• **FRAGMENTO DEL DOCUMENTO**
□ □ □

La construcción visual de El Rey Medusa es, sencillamente, abrumadora. No hay viñetas al uso, no hay márgenes de seguridad: cada página es un campo de batalla entre la forma y el sentido, una acuarela que se desborda sin pedir permiso y que, sin embargo, guía la lectura con una fluidez que roza lo mágico. Evens no necesita globos de diálogo formales ni cajas de texto: sus personajes hablan con su posición en el plano, con su color, con la textura de sus ropas y la deformación de sus rostros. Los espacios están vivos, y muchas veces se funden con los propios personajes, como si el mundo se plegara al estado emocional de Arthur. No es solo una cuestión estética, sino profundamente narrativa. El caos formal no es un capricho: es el reflejo exacto del mundo interior de un niño cuya brújula moral está siendo manipulada en tiempo real.
Uno de los grandes aciertos del cómic es la aparición de personajes secundarios que funcionan como espejos rotos de Arthur: figuras como Anémona, tan mutante y mutable como las propias ideas que lo sostienen, nos obligan a releer constantemente lo que creemos haber entendido. Como ese personaje tan macabro como sorprendente. Es como si Evens se divirtiera construyendo laberintos en los que cada nuevo pasadizo cambia el mapa completo. Y sin embargo, no es un cómic frío ni cerebral: bajo su arquitectura compleja hay una humanidad brutal, un dolor tangible que traspasa el papel. Es un relato sobre la infancia, pero no esa infancia de parques soleados y meriendas con zumo, sino la infancia que escucha a escondidas, que imagina lo que no comprende, que repite como loro ideas que no sabe hasta qué punto son reales o venenosas.

□ □ □

• **DATOS**
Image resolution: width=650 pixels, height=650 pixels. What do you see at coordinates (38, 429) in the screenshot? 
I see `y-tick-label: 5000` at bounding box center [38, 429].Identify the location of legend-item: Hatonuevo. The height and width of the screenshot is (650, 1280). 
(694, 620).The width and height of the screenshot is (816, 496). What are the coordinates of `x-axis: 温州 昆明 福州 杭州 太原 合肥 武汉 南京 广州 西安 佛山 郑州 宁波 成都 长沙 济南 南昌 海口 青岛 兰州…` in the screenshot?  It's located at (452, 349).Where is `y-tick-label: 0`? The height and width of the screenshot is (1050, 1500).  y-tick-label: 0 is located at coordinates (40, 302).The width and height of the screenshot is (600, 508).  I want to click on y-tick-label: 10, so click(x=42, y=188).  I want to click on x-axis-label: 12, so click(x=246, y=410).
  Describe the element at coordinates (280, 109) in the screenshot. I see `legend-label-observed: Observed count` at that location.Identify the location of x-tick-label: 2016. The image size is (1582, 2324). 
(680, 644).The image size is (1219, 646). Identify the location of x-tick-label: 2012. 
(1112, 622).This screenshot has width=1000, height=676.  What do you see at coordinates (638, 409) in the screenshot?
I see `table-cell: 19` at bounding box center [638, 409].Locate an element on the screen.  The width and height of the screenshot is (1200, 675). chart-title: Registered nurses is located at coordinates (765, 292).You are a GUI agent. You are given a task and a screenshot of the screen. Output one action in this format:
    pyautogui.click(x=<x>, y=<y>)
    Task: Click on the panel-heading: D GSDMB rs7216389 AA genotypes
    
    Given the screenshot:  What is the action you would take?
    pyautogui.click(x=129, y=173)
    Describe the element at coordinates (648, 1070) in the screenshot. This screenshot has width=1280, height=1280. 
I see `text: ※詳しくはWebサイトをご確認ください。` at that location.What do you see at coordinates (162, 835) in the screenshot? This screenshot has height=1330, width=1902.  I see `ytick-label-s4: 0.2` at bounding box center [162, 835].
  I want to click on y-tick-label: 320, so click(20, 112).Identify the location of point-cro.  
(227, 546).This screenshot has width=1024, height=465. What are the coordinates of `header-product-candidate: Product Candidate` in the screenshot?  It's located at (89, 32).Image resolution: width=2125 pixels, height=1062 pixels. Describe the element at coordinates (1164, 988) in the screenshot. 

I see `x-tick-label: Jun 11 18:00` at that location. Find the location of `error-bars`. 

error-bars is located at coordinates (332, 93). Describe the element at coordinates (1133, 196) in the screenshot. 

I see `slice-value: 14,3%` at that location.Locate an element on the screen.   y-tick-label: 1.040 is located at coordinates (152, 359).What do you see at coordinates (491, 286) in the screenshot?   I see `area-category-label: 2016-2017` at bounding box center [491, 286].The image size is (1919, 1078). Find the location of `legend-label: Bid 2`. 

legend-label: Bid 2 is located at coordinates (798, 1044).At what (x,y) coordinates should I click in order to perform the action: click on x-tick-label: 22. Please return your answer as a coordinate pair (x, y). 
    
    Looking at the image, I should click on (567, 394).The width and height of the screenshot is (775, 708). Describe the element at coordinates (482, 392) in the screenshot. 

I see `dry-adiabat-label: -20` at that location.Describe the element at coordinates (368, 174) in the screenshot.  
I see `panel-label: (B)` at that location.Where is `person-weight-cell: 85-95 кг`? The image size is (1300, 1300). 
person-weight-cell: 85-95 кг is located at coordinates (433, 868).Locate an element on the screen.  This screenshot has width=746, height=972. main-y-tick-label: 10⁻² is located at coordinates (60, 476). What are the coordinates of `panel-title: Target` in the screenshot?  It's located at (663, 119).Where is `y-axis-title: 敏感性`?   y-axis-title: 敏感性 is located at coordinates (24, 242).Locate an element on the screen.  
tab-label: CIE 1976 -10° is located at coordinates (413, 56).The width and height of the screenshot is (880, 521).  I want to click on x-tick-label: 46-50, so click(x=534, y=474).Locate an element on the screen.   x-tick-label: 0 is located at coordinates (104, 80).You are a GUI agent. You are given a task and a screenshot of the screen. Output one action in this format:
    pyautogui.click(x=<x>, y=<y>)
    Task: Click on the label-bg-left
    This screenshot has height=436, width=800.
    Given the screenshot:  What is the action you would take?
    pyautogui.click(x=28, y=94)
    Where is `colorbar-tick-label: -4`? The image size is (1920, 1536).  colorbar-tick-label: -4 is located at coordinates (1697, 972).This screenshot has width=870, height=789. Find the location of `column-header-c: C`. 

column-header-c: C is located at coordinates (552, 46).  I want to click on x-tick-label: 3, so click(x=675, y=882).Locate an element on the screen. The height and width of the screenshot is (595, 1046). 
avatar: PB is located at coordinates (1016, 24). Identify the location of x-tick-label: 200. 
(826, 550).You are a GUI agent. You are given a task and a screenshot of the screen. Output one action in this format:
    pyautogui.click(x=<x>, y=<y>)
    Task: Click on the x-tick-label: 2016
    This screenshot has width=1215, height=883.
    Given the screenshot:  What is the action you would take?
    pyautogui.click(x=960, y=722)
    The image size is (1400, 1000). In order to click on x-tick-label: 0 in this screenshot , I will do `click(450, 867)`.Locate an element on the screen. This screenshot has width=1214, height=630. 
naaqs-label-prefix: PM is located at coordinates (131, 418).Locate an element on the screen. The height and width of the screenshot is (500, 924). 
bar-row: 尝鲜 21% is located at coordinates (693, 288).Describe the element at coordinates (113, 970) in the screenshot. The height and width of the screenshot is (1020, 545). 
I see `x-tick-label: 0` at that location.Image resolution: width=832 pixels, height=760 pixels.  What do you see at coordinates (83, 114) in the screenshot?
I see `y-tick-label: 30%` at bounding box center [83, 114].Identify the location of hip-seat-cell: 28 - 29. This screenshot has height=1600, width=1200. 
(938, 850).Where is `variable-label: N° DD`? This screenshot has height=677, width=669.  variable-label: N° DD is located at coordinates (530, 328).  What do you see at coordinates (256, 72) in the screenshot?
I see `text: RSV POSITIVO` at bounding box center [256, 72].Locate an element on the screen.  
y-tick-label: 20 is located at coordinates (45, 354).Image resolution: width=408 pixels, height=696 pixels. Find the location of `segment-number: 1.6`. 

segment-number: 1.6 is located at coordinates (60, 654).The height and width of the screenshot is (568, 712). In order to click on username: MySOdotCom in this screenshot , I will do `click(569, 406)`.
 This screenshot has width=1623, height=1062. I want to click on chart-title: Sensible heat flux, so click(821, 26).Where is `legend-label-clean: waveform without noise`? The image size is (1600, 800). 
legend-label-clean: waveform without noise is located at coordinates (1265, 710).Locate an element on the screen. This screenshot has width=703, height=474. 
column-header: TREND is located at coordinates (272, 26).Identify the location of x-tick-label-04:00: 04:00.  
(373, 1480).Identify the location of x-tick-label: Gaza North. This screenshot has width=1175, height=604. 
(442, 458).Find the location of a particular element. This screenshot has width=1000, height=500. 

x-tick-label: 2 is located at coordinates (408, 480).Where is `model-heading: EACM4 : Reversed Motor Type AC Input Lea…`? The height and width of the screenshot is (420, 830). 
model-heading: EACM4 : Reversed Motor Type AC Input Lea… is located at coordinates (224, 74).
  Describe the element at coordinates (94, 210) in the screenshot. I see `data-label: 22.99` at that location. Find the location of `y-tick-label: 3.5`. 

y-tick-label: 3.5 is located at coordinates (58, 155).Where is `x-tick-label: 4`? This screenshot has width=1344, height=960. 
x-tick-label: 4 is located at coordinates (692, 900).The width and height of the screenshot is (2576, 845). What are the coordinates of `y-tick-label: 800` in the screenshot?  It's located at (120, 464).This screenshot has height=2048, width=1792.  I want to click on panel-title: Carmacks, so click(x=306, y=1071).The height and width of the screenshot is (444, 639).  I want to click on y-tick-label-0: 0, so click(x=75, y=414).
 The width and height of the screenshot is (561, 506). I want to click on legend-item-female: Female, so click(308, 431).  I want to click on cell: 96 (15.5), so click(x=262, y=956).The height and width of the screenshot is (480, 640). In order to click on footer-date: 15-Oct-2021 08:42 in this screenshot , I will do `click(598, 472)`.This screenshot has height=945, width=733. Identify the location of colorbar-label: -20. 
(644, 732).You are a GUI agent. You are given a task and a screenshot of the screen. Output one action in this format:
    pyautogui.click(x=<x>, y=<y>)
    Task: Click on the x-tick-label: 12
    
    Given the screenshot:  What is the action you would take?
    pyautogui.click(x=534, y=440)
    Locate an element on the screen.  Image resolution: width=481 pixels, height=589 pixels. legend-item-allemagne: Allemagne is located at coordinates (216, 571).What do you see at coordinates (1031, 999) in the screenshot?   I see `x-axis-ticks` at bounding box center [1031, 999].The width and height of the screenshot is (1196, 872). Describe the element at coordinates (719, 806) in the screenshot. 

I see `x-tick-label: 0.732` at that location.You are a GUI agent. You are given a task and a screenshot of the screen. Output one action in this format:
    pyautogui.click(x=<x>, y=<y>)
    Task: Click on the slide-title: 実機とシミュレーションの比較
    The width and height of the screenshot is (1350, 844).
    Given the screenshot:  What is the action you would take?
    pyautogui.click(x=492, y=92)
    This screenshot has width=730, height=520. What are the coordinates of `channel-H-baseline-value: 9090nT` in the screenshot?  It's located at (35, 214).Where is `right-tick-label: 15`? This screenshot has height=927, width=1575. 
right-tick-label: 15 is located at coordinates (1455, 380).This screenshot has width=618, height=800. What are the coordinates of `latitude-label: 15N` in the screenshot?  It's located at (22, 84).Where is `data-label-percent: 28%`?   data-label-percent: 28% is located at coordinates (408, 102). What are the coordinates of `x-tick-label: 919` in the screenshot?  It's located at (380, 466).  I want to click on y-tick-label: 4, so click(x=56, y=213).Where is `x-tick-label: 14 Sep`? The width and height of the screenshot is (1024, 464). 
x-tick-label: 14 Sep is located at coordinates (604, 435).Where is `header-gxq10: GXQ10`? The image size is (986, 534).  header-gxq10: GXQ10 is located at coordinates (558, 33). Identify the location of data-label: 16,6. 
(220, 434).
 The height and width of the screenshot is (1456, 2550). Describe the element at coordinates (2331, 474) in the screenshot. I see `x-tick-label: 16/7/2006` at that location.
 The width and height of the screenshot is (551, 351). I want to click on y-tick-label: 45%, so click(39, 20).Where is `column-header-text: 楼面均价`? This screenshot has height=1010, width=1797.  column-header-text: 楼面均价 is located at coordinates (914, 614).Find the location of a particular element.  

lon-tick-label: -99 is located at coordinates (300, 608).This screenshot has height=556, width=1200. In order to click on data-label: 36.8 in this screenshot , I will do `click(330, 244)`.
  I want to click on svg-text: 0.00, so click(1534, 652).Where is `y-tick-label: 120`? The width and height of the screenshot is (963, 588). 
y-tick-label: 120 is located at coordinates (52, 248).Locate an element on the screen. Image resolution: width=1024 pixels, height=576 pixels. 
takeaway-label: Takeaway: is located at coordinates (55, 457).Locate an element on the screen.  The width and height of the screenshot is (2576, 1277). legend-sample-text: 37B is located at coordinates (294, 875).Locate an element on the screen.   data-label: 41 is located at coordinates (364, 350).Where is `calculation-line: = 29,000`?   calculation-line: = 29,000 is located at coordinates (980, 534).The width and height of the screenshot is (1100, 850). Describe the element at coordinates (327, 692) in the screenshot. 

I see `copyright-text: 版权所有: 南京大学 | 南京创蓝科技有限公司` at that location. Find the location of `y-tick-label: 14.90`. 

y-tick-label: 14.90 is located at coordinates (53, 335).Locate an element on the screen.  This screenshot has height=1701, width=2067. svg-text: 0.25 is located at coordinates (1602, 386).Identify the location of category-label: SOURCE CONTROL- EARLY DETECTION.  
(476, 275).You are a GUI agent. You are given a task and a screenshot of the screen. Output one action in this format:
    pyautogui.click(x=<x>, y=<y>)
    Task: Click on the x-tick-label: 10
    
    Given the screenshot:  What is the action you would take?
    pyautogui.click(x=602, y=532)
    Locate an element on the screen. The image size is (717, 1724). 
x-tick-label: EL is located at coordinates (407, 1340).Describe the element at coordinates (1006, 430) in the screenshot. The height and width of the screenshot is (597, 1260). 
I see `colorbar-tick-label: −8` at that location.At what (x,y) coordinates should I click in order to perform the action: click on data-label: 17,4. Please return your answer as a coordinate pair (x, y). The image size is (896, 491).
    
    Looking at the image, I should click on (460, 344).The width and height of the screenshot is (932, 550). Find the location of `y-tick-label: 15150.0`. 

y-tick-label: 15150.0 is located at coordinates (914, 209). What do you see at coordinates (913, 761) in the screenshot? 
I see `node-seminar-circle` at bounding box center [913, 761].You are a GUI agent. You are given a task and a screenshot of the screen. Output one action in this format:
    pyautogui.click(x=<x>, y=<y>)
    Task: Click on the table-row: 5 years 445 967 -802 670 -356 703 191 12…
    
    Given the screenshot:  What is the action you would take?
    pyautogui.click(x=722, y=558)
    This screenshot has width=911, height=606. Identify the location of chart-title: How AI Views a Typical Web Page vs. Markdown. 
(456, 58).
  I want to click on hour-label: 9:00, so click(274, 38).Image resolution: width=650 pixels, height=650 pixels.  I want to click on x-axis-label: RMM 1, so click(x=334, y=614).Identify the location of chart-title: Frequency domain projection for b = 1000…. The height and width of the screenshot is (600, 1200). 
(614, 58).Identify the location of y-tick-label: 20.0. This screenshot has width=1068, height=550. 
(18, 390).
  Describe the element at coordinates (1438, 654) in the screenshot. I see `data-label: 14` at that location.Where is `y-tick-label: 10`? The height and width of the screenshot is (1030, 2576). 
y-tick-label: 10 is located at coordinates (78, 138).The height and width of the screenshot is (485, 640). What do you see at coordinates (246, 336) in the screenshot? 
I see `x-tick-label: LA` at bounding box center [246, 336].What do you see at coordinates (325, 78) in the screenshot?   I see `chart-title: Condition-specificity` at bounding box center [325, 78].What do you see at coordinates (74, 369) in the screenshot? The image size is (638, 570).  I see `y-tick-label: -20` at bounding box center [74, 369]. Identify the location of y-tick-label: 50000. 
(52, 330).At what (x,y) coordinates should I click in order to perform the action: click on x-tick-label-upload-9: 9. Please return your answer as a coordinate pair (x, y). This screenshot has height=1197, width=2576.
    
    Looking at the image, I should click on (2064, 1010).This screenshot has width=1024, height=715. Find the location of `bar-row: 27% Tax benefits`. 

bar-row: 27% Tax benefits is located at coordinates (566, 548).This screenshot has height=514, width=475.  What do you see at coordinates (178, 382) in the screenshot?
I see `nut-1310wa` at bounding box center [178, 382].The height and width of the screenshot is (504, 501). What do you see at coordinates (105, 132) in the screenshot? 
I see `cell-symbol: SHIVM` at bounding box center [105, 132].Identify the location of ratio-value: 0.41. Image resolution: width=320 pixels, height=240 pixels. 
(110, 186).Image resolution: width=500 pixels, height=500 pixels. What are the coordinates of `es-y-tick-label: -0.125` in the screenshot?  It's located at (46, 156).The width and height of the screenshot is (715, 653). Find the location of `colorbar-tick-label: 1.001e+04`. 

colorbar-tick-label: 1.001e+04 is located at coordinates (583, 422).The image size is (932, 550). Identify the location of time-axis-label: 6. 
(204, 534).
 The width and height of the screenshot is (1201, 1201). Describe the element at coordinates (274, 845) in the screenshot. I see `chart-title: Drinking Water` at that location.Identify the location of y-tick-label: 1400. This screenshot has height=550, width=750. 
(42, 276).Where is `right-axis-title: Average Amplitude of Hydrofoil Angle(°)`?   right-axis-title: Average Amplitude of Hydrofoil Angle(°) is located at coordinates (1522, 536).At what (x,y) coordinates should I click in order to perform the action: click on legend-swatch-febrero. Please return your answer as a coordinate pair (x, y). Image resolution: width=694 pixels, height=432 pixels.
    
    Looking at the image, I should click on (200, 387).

□ □ □

• **OBJETIVO DEL EJERCICIO**
Según el fragmento sobre El Rey Medusa, ¿qué recursos no necesita Evens para que sus personajes hablen? Este material no guarda relación con el fragmento sobre El Rey Medusa.

• **SOLUCIÓN DEL EJERCICIO**
Globos de diálogo formales y cajas de texto.